Exact wording is required for every entry; transcribe all of them and leave the images out.

BEGIN Input records

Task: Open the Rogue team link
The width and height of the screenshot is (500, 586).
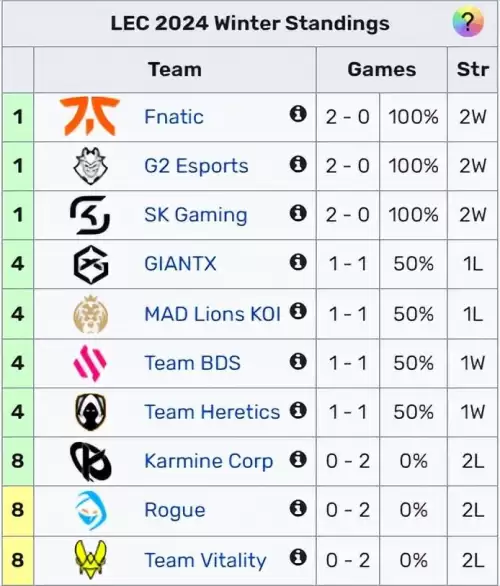Action: pos(175,510)
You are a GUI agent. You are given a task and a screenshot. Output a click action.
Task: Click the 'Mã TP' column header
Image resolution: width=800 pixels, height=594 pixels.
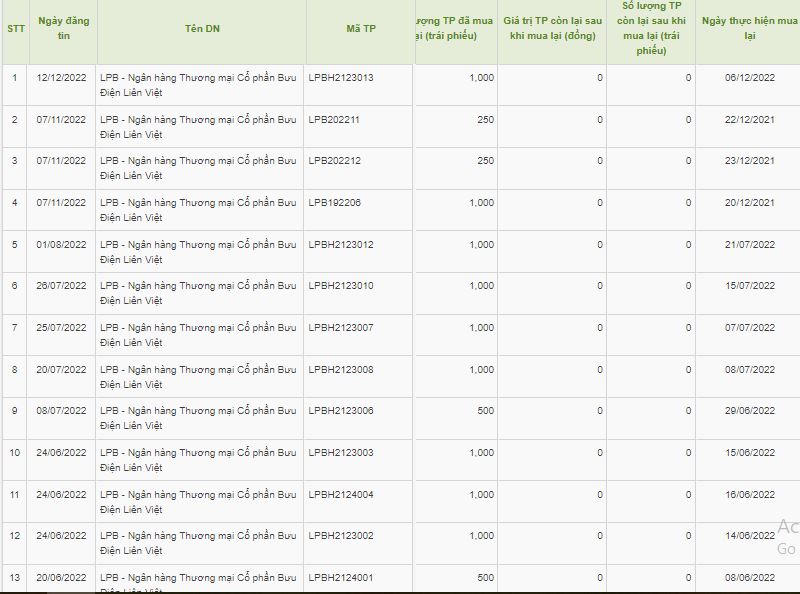coord(359,28)
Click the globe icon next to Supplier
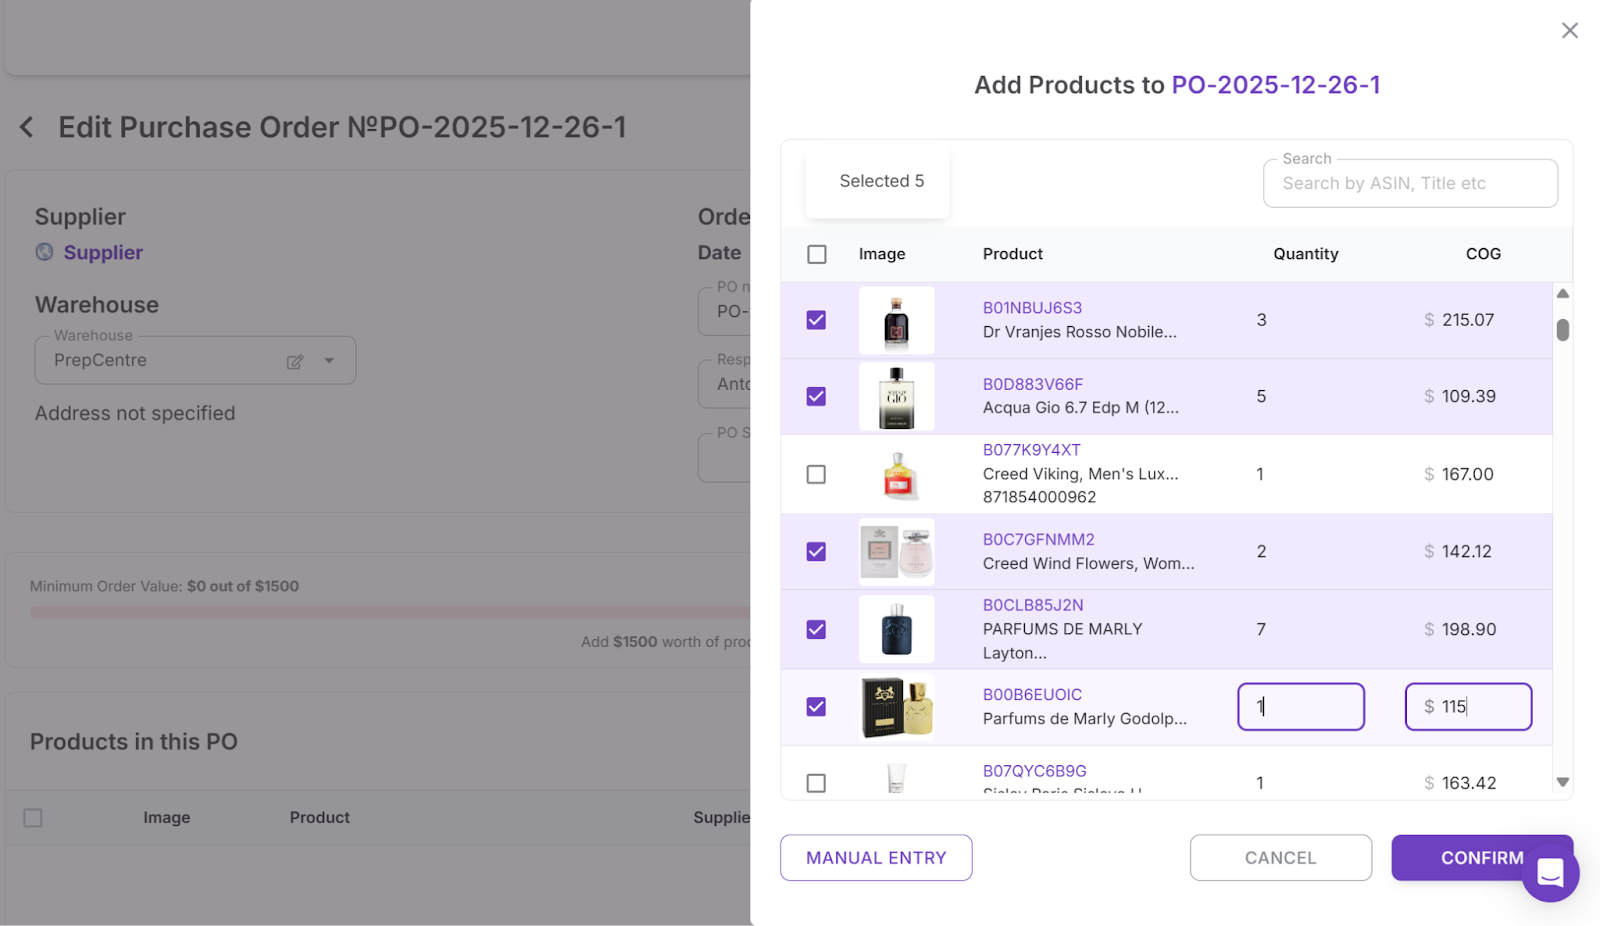Viewport: 1600px width, 926px height. (x=44, y=253)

END Input records

Reply -
Task: Open the Rogue team link
The width and height of the screenshot is (500, 586).
Action: pos(175,510)
You are a GUI agent. You are given a task and a screenshot. Output a click action.
Task: Click the 'Mã TP' column header
Image resolution: width=800 pixels, height=594 pixels.
coord(359,28)
Click the globe icon next to Supplier
Viewport: 1600px width, 926px height. (x=44, y=253)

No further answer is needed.